* 作業内容 *
議長の発言撤回を扱った文章から、「識字率について言及したこと自体は撤回せず」から「はあり得る」と回答しました。」までを、末尾の語句も含めて一字一句変えずに書き出してください。
━━━ 提示文
この申入書について検討するために開催されたのが、本日の全員協議会です。

なお、一般傍聴者は8名ほどでした。

北村議長は発言を撤回・謝罪

会議の冒頭、北村吉史議長は「一連の発言を撤回する」としたうえで、「ご迷惑をおかけしたこと」および「不快な思いをした全ての人」に対して「お詫びする」と述べ、当該発言を撤回・謝罪しました

その上で、事実誤認発言に至った経緯について「とあるWEBサイトに掲載されたデータを誤認した。軽率であった」と説明しました。

識字率について言及したこと自体は撤回せず

その後議員による質疑が行われ、朝子直美議員・辻真理子議員・堀内古比呂議員から、「事実誤認以前の問題として、友好都市の相手として“ふさわしいか”の議論において識字率に言及したこと自体の不適切性も認めるのか」との質問が相次ぎました。

それに対し北村議長は当初「データを確認することは問題ない」などと明確な回答を避けていましたが、「今後も識字率を友好都市選定の判断材料とするのか?」と問われ、最終的に「一議員として判断材料とすることはあり得る」と回答しました。

撤回までに時間が掛かったことについて

堀内古比呂議員から「(今年の)3月に共産党議員団からも撤回の申入を行った。撤回に時間が掛かり今のタイミングになったのはなぜか」との質問がありました。

北村議長は「様々なところから指摘を受けた。あらためて数字の確認などを行っていたが、それに時間が掛かった」とのことでした。
━━━━━━
━━━ 与えられた一覧
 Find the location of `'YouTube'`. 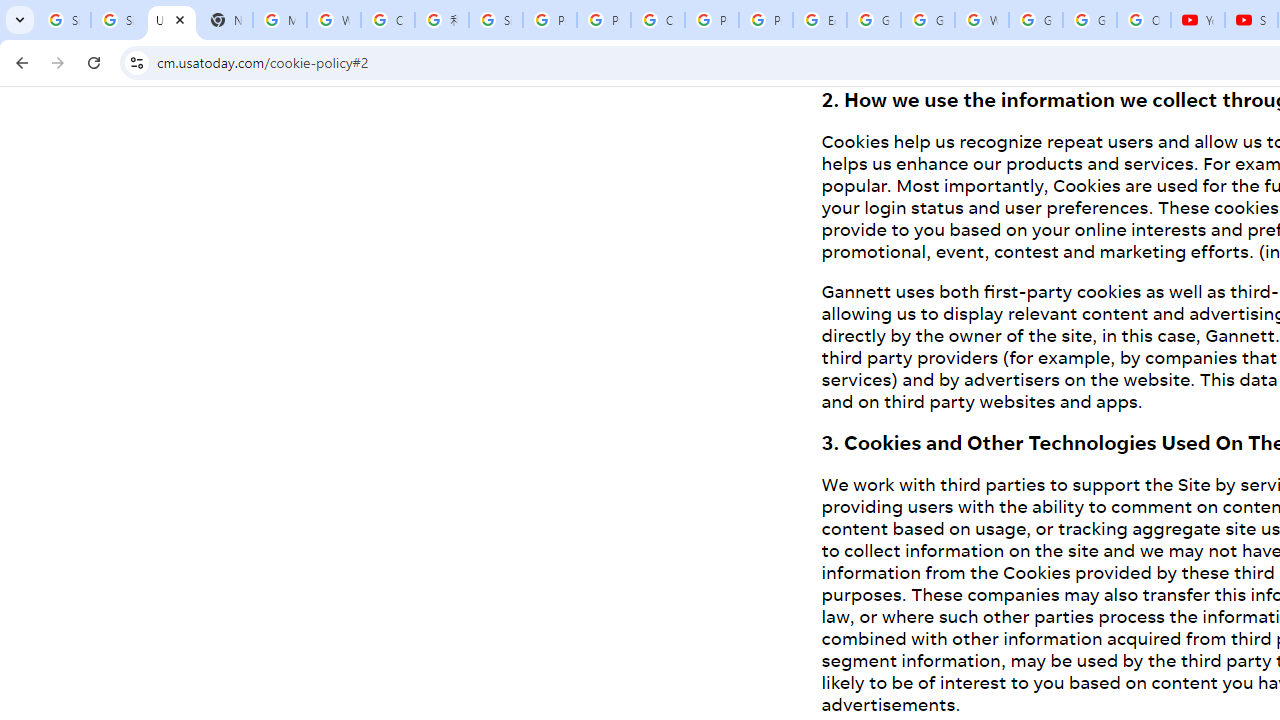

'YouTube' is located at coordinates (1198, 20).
━━━━━━
━━━ 与えられた一覧
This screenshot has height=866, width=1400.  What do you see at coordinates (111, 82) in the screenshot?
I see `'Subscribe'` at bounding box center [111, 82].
━━━━━━
* 解答 *
識字率について言及したこと自体は撤回せず

その後議員による質疑が行われ、朝子直美議員・辻真理子議員・堀内古比呂議員から、「事実誤認以前の問題として、友好都市の相手として“ふさわしいか”の議論において識字率に言及したこと自体の不適切性も認めるのか」との質問が相次ぎました。

それに対し北村議長は当初「データを確認することは問題ない」などと明確な回答を避けていましたが、「今後も識字率を友好都市選定の判断材料とするのか?」と問われ、最終的に「一議員として判断材料とすることはあり得る」と回答しました。